** Task objective **
Would you pull out every line of the material that contains the string "agent"?
* * *
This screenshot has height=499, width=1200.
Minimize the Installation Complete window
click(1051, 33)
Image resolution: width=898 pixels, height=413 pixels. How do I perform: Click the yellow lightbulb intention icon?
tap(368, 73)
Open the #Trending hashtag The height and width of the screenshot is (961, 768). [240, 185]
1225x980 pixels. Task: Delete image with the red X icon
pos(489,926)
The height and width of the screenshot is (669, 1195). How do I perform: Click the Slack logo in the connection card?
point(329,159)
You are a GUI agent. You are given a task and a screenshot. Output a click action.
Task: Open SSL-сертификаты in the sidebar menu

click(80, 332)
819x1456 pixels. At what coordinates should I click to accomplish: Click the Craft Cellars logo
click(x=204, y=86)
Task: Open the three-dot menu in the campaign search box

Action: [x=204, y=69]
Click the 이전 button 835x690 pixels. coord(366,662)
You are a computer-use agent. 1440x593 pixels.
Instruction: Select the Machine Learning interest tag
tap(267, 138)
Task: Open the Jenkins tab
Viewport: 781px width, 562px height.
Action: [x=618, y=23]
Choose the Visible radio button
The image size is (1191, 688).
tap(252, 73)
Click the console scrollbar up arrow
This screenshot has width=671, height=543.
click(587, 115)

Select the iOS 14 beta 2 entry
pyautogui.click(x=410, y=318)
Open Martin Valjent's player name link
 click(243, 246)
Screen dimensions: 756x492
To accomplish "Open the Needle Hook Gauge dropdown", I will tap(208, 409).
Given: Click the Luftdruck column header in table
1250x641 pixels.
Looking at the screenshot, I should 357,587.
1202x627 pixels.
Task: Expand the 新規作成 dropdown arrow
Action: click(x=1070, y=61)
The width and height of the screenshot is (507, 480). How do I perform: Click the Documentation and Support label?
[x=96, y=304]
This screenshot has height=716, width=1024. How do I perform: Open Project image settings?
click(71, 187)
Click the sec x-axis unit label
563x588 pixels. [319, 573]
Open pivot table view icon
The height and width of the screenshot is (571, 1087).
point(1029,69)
* * *
** Output **
You are a GUI agent. You are given a task and a screenshot. Output a click action.
You are a computer-use agent. 1440x593 pixels.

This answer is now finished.